Als Annie Taylor einen Schlüssel erwähnte, dachte Jenn zuerst, ihr Dad würde seine Fort-Knox-Brauerei einer Unbekannten überlassen. Aber dann fügte Annie hinzu: »Hier steht doch irgendwo ein Wohnwagen, oder? Also ich ziehe da ein. Und der Mann, der mir den Wohnwagen vermietet - Eddie Beddoe? - hat gesagt, Bruce würde mit dem Schlüssel auf mich warten. Ist er hier?« Sie gestikulierte am Hindernisparcours vorbei.
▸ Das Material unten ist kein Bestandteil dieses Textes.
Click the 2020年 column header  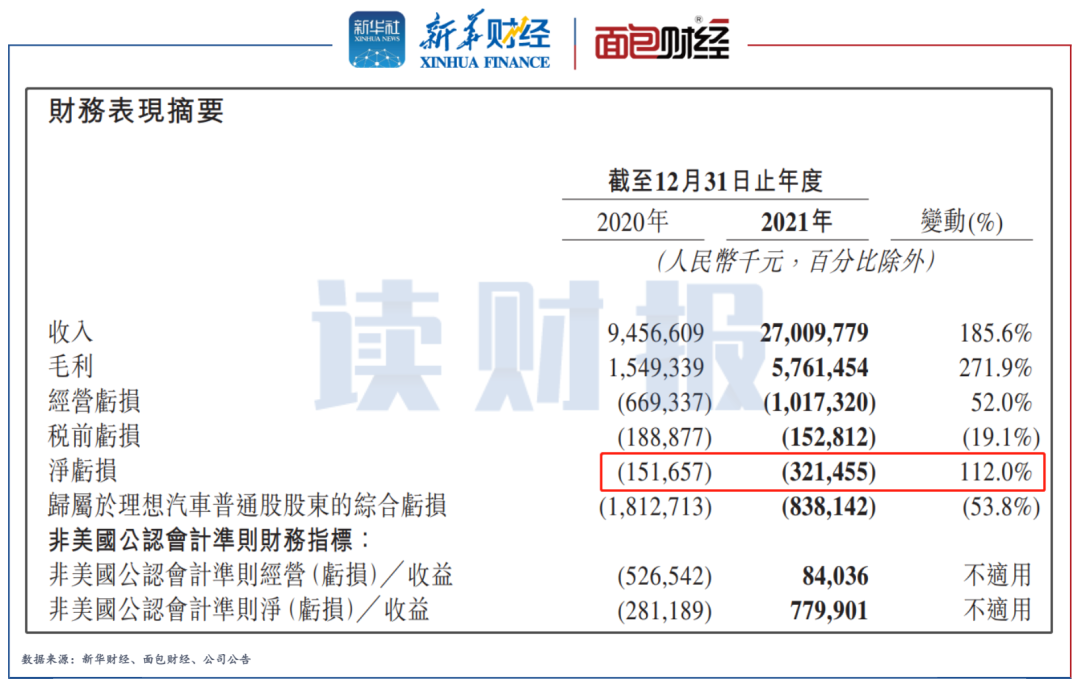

Jenn nickte, dachte aber, dass Annie bestimmt von einem anderen Wohnwagen redete, weil absolut niemand in dem abgewrackten Ding wohnen könnte, das verlassen nicht weit von ihrem Haus gestanden hatte, solange sie denken konnte.
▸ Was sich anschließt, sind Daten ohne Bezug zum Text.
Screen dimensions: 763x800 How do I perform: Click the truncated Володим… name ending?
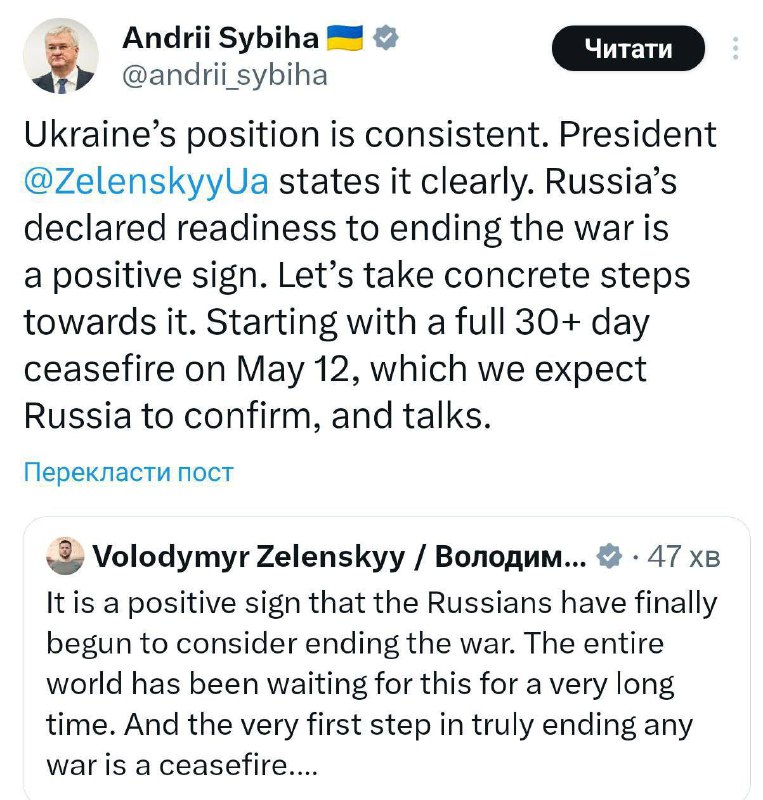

»Super«, sagte Annie. »Also wenn’s dir nichts ausmacht ...? Kann ich ...? Kann ich das Zeug aus dem Weg räumen?«
Jenn fing an, ihre Hindernisse zur Seite zu kicken. Annie half ihr und ließ währenddessen den Motor ihres Hondas laufen. Sie war groß - aber bei einer Größe von 1,58 m erschien Jenn so ziemlich jeder groß - und hatte eine Menge Sommersprossen. Ihr Outfit hatte sie wohl auf dem Weg zur Insel in Bellevue gekauft: Skinny-Jeans, Stiefel, Rollkragenpulli, Parka, Schal. Sie sah aus wie eine wandelnde Reklame für das Leben in der freien Natur des Bundesstaates Washington, nur dass die Zusammenstellung viel zu gewollt wirkte. Ein echter Naturliebhaber würde nie so herumlaufen. Jenn drängte sich die Frage auf, was zum Teufel Annie Taylor hierher trieb, wenn sie nicht auf der Flucht vor dem Gesetz war.
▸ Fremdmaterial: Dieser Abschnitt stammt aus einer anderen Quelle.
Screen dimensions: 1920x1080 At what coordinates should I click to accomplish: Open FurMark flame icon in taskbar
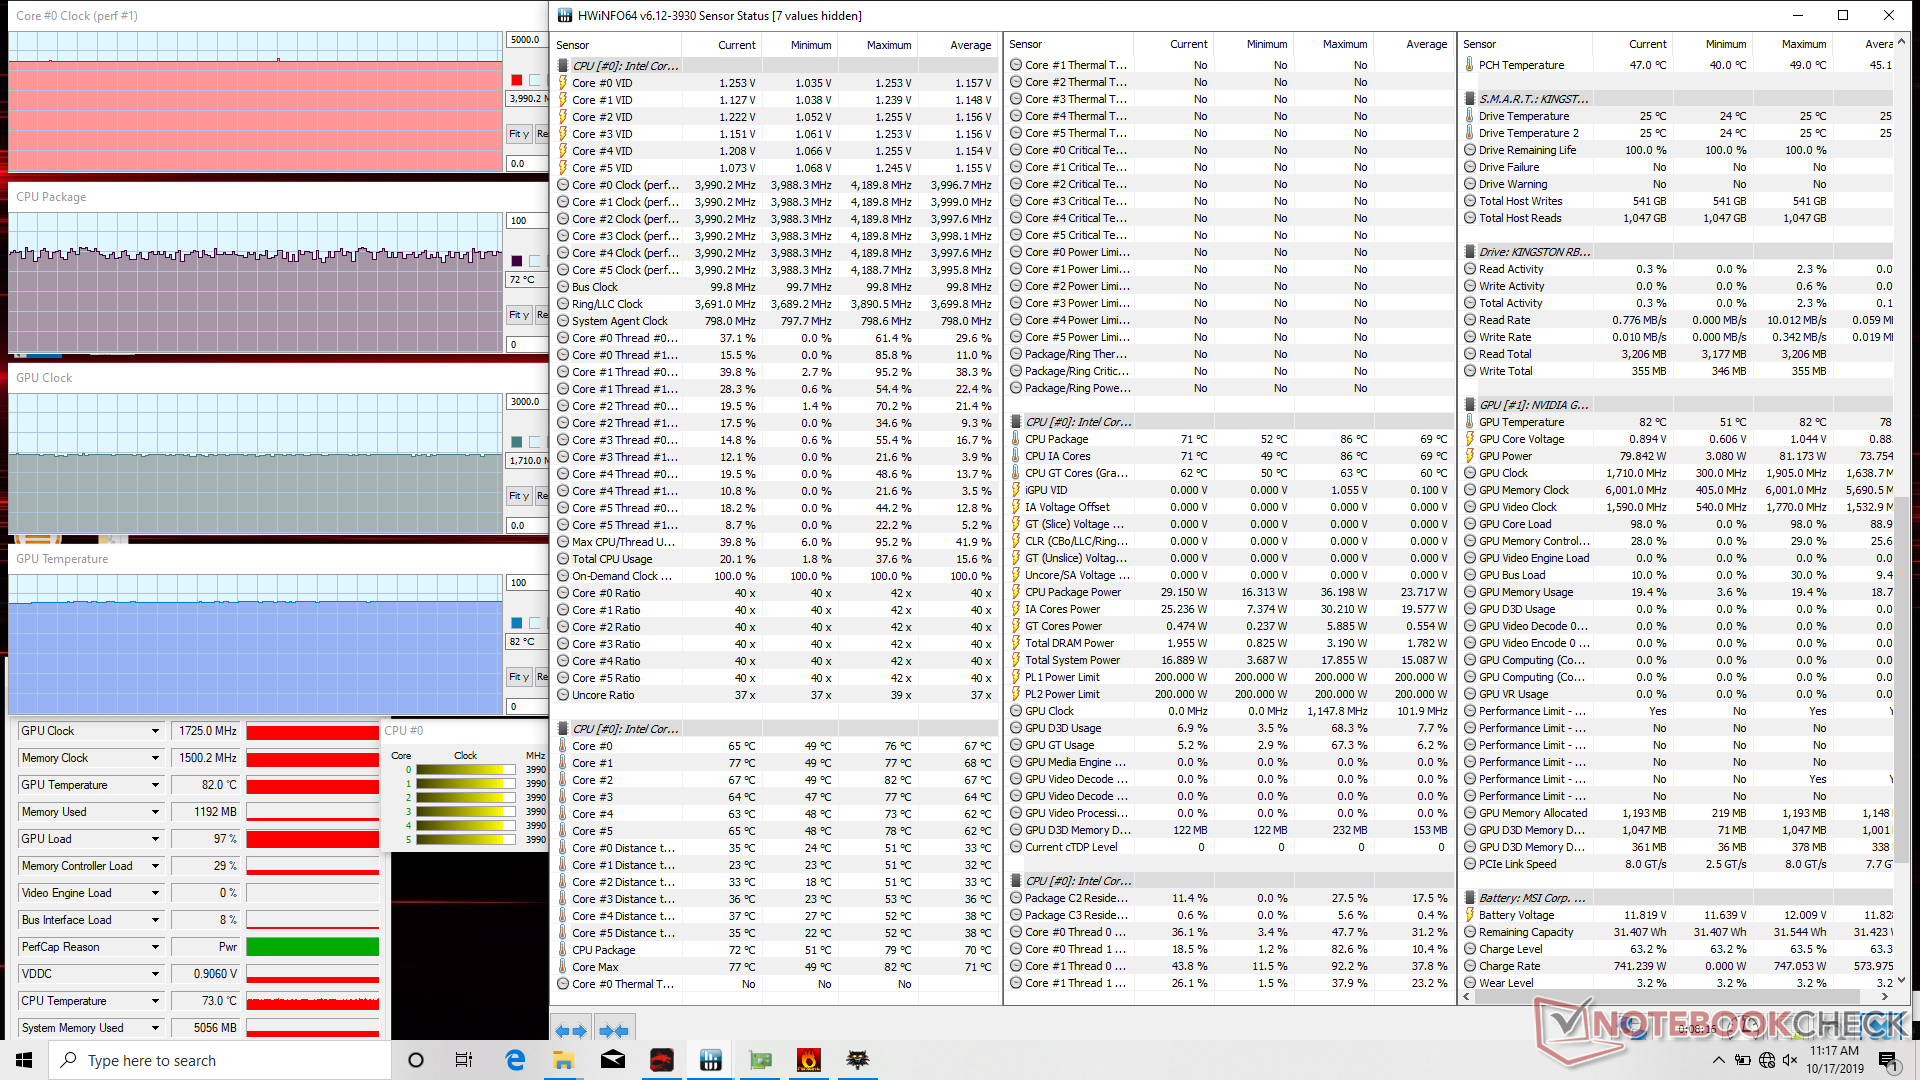pos(808,1060)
Mit dem Fußball unterm Arm folgte sie Annies Auto bis kurz vor den Wohnwagen. Jenn malte sich aus, dass ihre Reaktion beim Anblick dieses Wracks viel interessanter sein würde als Dribbeln.
Als Jenn Annie einholte, stand dieser ein »Oh!« förmlich ins Gesicht geschrieben. Nicht im Sinne von »Oh, wie cool«, sondern mehr wie »Oh mein Gott, was habe ich getan?« Sie war aus ihrem Auto gestiegen und stand wie angewurzelt da, den Blick starr auf den einzigen Wohnwagen weit und breit gerichtet. »Äh ... Das ist er?«, fragte sie an Jenn gewandt.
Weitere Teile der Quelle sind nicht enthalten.